When you think of dementia, most people automatically think of Alzheimer’s disease, too. But, under a new definition of Alzheimer’s, the two terms no longer will be considered interchangeable.

The new definition is part of a new framework for researching Alzheimer’s disease that the Alzheimer’s Association and the National Institute on Aging developed and released.

“Alzheimer’s disease is one cause of dementia,” Dr. Clifford Jack Jr., a Mayo Clinic radiologist and Alzheimer’s researcher, says. “It’s the most common cause, but it’s certainly not the only cause. And that has been a source of major confusion.”

Jack helped lead a team of scientists with the Alzheimer’s Association and the National Institute on Aging releasing the new Alzheimer’s research framework.

Currently, Alzheimer’s is diagnosed by evaluating symptoms and cognitive behavior associated with the disease. But, Jack says, that can be misleading for research.

So, in the new research framework, Alzheimer’s disease is not diagnosed based on symptoms. Instead, it is diagnosed by its neuropathology, referred to as plaques and tangles. This can be done at autopsy or using biomarkers when a person is still living. That means through cerebral spinal fluid or through brain imaging.

Jack says the change is significant.

“What we’re saying is that symptoms are a consequence of the disease,” he says. “They’re not the definition of the disease. People can have the pathology in the brain and be symptom-free. They still have the disease even though they have no symptoms. If they have the pathology, they have the diseases. It’s controversial in some circles because, historically, the presence of symptoms was the definition. Now we’re saying [that’s] no longer so.”

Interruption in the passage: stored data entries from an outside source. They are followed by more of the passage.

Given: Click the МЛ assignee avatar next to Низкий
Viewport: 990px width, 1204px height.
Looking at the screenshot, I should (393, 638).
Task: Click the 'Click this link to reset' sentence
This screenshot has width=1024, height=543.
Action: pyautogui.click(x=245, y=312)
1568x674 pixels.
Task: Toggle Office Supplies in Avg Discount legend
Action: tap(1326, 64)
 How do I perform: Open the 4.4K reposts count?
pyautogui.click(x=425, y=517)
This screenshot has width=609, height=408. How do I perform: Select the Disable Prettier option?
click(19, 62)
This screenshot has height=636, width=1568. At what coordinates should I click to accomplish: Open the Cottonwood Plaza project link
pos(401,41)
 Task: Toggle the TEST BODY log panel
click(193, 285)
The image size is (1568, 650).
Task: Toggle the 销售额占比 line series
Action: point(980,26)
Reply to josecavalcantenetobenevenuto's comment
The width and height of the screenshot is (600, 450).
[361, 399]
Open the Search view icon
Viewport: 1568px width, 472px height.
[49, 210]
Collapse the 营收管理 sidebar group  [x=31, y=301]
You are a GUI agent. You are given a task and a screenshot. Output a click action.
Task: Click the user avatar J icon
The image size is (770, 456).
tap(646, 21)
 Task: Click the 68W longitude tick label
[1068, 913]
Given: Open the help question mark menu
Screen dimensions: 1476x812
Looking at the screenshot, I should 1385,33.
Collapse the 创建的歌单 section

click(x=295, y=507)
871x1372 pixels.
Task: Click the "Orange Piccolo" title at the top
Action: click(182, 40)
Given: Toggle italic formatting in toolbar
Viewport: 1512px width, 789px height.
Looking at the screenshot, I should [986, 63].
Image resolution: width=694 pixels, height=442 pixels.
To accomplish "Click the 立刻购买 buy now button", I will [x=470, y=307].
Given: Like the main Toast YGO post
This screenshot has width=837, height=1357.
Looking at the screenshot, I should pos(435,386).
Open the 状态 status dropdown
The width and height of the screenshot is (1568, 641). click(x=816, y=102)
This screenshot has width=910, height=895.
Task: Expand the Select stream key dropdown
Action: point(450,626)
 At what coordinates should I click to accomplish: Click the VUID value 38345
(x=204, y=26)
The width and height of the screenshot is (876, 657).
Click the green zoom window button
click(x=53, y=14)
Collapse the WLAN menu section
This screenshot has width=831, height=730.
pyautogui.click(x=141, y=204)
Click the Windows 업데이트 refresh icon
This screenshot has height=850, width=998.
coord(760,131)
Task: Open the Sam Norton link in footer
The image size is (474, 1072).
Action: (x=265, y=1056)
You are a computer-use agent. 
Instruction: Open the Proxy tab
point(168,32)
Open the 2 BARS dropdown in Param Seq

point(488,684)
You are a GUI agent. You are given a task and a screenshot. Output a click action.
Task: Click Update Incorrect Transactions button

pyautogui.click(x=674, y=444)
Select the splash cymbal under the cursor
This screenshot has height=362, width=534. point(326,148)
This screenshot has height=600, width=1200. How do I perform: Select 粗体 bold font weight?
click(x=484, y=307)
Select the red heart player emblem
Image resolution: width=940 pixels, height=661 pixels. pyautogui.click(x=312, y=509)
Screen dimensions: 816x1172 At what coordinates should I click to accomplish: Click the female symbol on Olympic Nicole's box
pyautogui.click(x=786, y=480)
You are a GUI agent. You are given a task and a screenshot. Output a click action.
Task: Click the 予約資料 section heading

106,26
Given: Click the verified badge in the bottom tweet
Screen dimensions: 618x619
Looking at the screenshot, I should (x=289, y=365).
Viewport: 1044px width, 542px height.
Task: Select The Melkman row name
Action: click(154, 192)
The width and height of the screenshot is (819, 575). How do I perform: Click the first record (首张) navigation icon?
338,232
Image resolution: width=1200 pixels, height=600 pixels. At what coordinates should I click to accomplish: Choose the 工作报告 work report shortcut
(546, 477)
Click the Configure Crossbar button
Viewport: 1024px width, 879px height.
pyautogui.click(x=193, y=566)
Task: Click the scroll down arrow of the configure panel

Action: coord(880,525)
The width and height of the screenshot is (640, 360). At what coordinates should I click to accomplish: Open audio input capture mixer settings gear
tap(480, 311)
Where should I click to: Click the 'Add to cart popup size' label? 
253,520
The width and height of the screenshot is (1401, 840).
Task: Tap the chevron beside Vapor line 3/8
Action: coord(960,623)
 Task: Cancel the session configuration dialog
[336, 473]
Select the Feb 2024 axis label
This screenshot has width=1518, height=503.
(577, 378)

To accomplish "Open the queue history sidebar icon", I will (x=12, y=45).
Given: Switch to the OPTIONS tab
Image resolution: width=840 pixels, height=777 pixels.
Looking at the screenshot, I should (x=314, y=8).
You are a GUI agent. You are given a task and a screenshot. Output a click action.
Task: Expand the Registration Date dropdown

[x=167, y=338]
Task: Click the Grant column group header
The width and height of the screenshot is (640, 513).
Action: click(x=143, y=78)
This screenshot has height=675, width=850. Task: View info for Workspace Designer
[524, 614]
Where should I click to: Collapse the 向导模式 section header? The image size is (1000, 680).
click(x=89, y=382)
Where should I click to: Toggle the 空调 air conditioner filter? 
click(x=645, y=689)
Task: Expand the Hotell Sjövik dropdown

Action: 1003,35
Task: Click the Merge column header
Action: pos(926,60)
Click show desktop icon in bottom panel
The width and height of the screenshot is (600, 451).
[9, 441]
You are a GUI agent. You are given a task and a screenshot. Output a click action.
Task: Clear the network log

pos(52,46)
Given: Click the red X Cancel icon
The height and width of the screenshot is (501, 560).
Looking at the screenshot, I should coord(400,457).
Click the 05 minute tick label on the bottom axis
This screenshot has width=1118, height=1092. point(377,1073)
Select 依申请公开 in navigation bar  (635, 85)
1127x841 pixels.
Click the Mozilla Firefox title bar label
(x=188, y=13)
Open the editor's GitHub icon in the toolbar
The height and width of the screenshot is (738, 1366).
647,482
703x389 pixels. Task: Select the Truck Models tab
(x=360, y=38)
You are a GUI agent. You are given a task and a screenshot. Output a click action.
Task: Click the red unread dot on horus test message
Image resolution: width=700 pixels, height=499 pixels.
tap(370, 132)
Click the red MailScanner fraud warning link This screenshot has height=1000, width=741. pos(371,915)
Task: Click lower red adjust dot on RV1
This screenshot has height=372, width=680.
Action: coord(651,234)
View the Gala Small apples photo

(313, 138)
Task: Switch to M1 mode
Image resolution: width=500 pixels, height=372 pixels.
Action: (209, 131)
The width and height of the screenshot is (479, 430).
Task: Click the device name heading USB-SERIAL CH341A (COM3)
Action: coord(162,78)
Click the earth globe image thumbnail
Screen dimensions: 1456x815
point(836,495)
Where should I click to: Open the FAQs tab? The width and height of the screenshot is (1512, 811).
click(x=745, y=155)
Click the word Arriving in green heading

Jack says changing the definition allows research to better target patients so clinical trials will be more effective.

He also says this change is significant because it can allow researchers to diagnose Alzheimer’s disease before a patient has symptoms. This will allow scientists to develop treatments that stop Alzheimer’s before symptoms develop, improving the quality of life for patients.

Jack says a good way to think of the shift is comparing it to how health care providers treat heart disease.

“The best way to treat cardiovascular disease is by giving an asymptomatic person statins, you know, for 20, 30 years, as opposed to waiting until that person has a stroke or heart attack, and then trying to treat [that],” he says. “ ... it’s only by defining the disease in this way, biologically, that you can identify treatments that prevent the onset of symptoms.”

Jack says he and the other scientists releasing the new framework hope it will create a common language for researchers to use in the short term.

“The long term is that these biomarkers — classifying people in this way, defining Alzheimer’s disease in this way, using biomarkers to determine who actually gets into clinical trials — that will lead to more rapid development and identification of treatments,” he says. “And, so, the long term is that this biomarker-based definition will lead more rapidly to effective treatments.”